Illinois consumers have repeatedly complained to The HSUS and consumer organizations about pets purchased from pet stores who appeared healthy at first, only to show signs of severe illness within hours or days of purchase. Only after their puppy or kitten sickens or dies do many of these buyers discover that they have been duped into buying a pet from a puppy mill or kitten mill.
The HSUS urges consumers to acquire pets from animal shelters and responsible breeders, rather than at pet shops, and to personally visit the homes of breeders to see first-hand how their animals are treated. 
To learn more about puppy mills, visit: humanesociety.org/puppymills.
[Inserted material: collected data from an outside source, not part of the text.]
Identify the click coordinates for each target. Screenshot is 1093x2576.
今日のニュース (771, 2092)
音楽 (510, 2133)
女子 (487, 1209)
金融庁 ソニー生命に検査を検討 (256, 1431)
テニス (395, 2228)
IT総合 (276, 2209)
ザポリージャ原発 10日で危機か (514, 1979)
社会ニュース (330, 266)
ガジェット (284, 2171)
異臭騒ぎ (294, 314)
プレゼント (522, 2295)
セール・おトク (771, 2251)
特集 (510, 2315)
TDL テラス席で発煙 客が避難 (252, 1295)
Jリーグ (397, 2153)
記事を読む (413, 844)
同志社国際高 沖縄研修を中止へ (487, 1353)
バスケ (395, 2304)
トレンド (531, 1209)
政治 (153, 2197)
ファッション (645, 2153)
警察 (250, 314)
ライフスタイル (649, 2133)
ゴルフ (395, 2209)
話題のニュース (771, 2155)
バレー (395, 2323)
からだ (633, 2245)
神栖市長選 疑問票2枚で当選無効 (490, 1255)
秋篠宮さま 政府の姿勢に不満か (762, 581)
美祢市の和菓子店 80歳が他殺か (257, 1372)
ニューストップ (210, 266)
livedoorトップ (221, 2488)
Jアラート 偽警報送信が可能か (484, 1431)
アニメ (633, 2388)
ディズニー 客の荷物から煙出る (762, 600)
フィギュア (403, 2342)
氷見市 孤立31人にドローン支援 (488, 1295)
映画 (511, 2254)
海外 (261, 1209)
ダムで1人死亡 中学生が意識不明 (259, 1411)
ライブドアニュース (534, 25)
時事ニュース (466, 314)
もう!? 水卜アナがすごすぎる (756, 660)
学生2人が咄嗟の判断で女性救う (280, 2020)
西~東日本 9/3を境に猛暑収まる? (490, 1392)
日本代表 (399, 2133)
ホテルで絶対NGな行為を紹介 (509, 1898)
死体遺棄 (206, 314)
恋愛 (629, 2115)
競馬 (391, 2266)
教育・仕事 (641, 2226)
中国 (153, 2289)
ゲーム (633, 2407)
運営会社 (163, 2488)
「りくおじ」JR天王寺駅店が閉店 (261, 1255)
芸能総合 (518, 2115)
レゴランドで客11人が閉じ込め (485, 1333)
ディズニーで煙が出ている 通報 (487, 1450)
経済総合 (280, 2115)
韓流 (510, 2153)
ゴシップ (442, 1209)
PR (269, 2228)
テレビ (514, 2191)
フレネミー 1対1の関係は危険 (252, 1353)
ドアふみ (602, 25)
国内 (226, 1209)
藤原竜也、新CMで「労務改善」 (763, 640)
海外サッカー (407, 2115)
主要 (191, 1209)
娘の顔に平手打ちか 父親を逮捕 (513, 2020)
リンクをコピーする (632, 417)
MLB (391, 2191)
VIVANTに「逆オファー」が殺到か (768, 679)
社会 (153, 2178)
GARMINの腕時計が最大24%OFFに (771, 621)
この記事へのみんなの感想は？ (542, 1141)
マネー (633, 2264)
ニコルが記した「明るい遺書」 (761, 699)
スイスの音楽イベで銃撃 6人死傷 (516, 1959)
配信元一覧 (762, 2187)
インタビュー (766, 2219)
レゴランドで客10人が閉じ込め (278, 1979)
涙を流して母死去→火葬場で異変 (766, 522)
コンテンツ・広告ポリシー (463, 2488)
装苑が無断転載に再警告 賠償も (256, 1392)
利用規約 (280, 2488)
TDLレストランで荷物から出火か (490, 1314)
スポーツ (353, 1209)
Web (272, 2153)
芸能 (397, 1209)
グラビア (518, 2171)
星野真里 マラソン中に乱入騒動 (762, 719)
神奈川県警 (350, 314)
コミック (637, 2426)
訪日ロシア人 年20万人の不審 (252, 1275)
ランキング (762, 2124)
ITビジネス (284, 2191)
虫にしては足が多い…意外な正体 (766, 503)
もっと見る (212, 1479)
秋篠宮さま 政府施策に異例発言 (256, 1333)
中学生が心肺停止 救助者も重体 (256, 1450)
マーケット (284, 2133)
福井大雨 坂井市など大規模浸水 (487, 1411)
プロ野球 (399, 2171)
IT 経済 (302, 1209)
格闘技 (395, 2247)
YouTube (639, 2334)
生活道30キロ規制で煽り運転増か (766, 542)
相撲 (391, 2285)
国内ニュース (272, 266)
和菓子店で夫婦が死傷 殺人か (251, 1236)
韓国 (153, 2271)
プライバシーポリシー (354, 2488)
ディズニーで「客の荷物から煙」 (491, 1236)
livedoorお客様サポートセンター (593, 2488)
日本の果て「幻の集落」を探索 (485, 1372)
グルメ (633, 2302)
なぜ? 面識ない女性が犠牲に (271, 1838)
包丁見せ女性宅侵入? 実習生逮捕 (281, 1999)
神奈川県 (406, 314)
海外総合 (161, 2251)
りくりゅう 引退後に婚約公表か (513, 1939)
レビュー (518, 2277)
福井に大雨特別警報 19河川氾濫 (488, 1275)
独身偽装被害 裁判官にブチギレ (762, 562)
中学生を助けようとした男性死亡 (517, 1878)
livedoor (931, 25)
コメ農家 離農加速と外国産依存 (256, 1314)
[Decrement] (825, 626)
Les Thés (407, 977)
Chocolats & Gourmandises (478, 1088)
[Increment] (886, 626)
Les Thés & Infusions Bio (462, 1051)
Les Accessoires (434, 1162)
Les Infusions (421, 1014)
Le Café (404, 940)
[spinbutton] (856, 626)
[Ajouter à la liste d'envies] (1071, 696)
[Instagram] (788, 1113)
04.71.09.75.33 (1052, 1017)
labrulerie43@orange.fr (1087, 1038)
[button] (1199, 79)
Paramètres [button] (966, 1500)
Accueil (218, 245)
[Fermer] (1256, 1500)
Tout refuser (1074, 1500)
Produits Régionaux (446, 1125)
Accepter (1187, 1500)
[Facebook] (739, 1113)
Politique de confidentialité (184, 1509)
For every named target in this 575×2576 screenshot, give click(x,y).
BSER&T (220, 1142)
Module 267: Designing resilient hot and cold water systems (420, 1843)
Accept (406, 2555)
Least a start, any steps no matter how small are great when helping a animal


----------



## maltlovereileen (Jan 19, 2009)

I think this is a good step but they need to put more thought into how to regulate it. Unfortunately, many stores who purchase from mills have stories they tell... even Petland has taught it's employees how to 'spin' things to that it doesn't sound like they come from mills. It's disgusting. They need some way to regulate this bill to be sure that the stores who purchase from mills are no longer doing so. Sadly, the truth is that if a store is selling animals, you know they don't come from good places...where else are they going to easily gather the variety of animals they sell...what reputable breeder is going to supply a baby to put in a little cage to be sold to the first person who can come up with the money? I don't know what the answer is...


----------



## Cheri (Jan 7, 2008)

oh, this needs to be bumped!! This is AWESOME!!! I hope more states take the advice!


----------



## Punky (Jul 15, 2010)

Cheri said:


> oh, this needs to be bumped!! This is AWESOME!!! I hope more states take the advice!


 
Things wont be changed overnight but I look at any small step as a huge one, thats the only way I can keep going. I tend to look at thing's half full alway's


----------